At the same time, "care and protection, including food and water," must never be withheld from terminal patients merely because their condition is what a new Maryland law describes as "end stage," the church authorities said -- "even if advanced medical treatments are judged as extremely burdensome."

The nuanced and sometimes seemingly contradictory moral guidance was contained in a 13-page, single-spaced pastoral letter issued by the cardinal, archbishop and seven bishops who are the spiritual leaders for about 700,000 Catholics living in Maryland.

The document was also addressed to the state's eight Catholic hospitals, which last year served 565,000 patients, many of them not Catholics.

The Pastoral Letter on the Care of the Sick and Dying is intended to supplement the Health Care Decision Act -- the so-called "right-to-die" legislation -- passed by the General Assembly in April.

This law, allowing the refusal of medical care or intravenous feeding not only for people near death but when they are incapacitated by such long-term illnesses as Alzheimer's and AIDS, went into effect Oct. 1.

At a news conference yesterday at downtown Baltimore's Mercy Medical Center, Richard J. Dowling, the Catholic Church's lobbyist in Annapolis, criticized the law for what he called its potential for abuse of the elderly and said the church would offer some as yet unspecified amendments in the next legislative session.

Clergy should be consulted

Archbishop William H. Keeler said Catholic families should seek the opinion of a parish priest or a theologically trained hospital chaplain before making the end-of-life decisions now legally possible. The archdiocese is planning continuing education for clergy and other counselors to equip them for this task, he said.

Among the principles set forth in the pastoral letter and considered immutable under Catholic doctrine, the archbishop said, are:

* The God-given right to human life is a precious gift and must always be protected.

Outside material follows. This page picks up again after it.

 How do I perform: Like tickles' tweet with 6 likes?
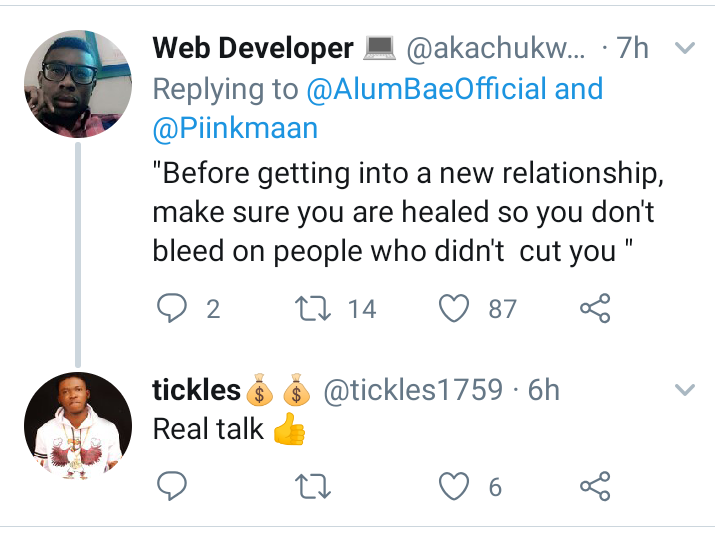pos(456,487)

* It is gravely immoral to withhold basic care, comfort or medical ++ treatment for the purpose of hastening death.

* Human suffering can have positive value "as an opportunity to share in the sufferings of Christ, to strengthen others by loving acceptance of the cross, and as a way of preparing for eternal life."

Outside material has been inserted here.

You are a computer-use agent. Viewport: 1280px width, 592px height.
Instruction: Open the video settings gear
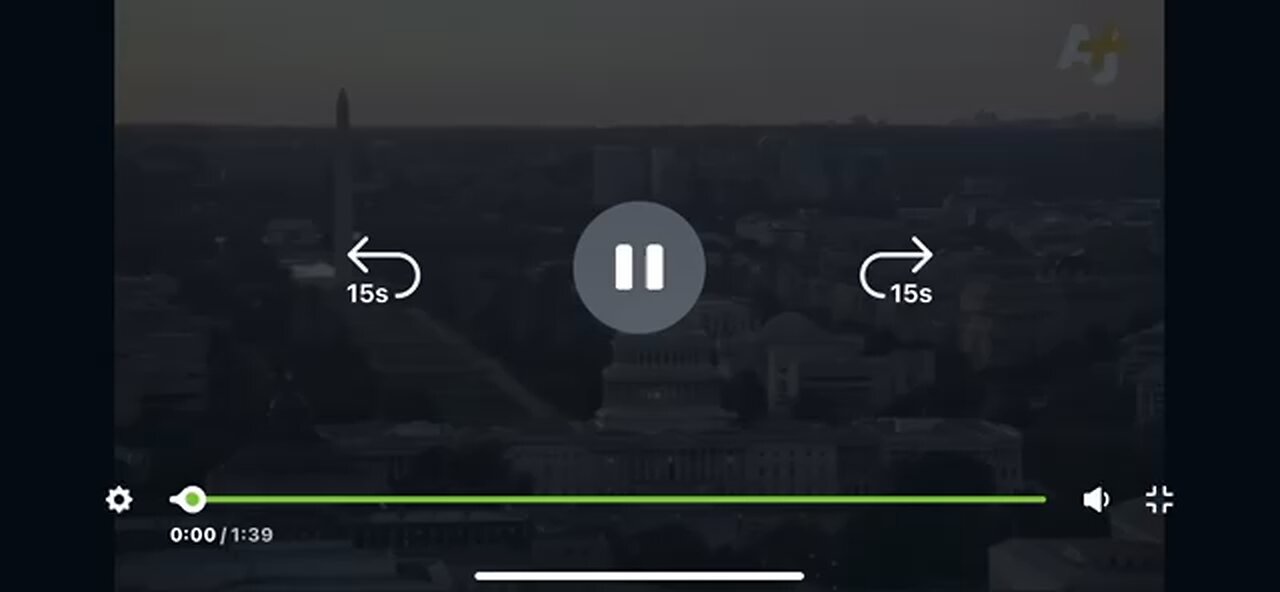[119, 499]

* No patient -- or person acting for one -- should accept or demand a useless treatment, but this does not mean that treatments with limited beneficial effects should be rejected.

* Even if a medical treatment promises a possibly useful result, there is no moral obligation to pursue it if it imposes "serious risks, excessive pain, grave inconvenience, prohibitive costs or some other extreme burden."

* Despite the proper rejection of a particular medical treatment as too burdensome, "we may never morally conclude that our lives are useless or burdensome."

Archbishop Keeler said the pastoral letter will be printed and distributed widely and made available through his office to anyone wishinga copy.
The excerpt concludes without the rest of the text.